Do not underestimate the difficulty of this task. This is a substantial task and to accomplish it, states we will have to be bold, courageous and wise. Frankly, there are those who relish the thought of our failure. Those who depend on centralized control, who in the name of their own self-proclaimed superior compassion and caring, will be watching our every move. Nor should we suffer the illusion that everyone who voted for these measures can be counted on to support the return of power to the states in the future. Many who voted for these bills did so because the bills balance the budget, not out of a sense of ideological commitment to devolution.

In the years to come, states will be fighting a two-front battle. To our front will be the formidable challenge of managing unparalleled change. To our rear will be those who will immediately attempt to attach strings and controls to every aspect of our state programs. In an attempt to reclaim federal control, they will use every bobble and bounce in any of the states to declare all our efforts a premature failure. Long term, it will require every governor to be part of this team to protect our ability to act. Otherwise, this will not represent an era of revitalization for states, but will instead be quite the opposite. The risk reward quotient here is high for the institution of states.

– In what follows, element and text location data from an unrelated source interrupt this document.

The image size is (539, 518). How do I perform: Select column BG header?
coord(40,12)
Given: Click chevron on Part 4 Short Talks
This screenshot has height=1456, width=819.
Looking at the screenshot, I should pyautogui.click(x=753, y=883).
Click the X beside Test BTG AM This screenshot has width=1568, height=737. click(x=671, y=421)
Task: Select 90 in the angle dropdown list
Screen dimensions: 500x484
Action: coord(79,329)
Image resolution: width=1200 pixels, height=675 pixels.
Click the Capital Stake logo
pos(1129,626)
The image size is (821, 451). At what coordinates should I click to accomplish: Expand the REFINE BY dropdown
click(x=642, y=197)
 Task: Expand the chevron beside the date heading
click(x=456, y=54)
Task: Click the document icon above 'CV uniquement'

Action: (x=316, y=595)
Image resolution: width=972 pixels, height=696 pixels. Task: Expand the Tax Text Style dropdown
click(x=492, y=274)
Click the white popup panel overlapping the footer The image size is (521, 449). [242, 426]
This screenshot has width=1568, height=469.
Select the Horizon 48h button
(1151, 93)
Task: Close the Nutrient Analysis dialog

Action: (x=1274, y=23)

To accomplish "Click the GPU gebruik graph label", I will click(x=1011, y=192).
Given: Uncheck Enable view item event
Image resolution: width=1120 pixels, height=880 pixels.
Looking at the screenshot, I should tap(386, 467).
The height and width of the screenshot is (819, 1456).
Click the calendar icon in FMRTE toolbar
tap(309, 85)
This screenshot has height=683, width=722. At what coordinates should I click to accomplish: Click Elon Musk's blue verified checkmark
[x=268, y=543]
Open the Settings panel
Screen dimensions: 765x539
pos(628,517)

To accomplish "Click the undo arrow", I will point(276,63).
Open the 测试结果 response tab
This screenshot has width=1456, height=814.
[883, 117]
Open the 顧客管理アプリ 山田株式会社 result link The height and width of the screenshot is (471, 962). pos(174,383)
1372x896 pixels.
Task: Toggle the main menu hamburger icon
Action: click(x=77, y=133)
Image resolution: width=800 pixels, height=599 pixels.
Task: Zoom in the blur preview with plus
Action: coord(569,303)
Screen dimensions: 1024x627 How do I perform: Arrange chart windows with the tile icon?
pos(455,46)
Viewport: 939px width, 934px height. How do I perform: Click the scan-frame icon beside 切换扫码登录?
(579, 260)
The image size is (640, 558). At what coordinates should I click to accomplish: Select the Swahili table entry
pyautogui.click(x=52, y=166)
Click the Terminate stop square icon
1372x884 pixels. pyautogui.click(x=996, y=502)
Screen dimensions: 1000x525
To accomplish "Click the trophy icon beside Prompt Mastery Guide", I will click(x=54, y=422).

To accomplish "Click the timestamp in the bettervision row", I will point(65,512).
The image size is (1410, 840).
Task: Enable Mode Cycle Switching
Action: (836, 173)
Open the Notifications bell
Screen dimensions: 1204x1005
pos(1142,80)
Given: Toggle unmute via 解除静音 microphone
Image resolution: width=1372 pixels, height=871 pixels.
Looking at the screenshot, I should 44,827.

Working together to jealously guard the role of states must become part of the role of the modern governor, or the "Mothers Rules" protections intended by the founders will be lost forever. The states will become the department of taxation for the Congress of the United States. During the years to come, our success will depend on keeping the partnership with Congress alive and healthy. It will also require that we work together as states. There will be both innovations and mistakes and we'll learn from each other. If James Madison, Thomas Jefferson and George Washington could have joined us that day in Williamsburg, I believe they would have told us to be bold, to recall the historic, constitutional role state leaders must play. I believe they would tell us to do our duty, to act while the opportunity exists.

As stewards of their creation, the Constitution of the United States, I believe they would tell us we have an obligation to restore the balance in our budget, and the balance between our national and state governments. We will create a new generation of growth, prosperity and personal freedom if we move government back to our people in their towns and neighborhoods. In conclusion, let me be so bold as to say that when the budget act is signed it begins the process of revitalizing the states as a force in shaping the American Republic.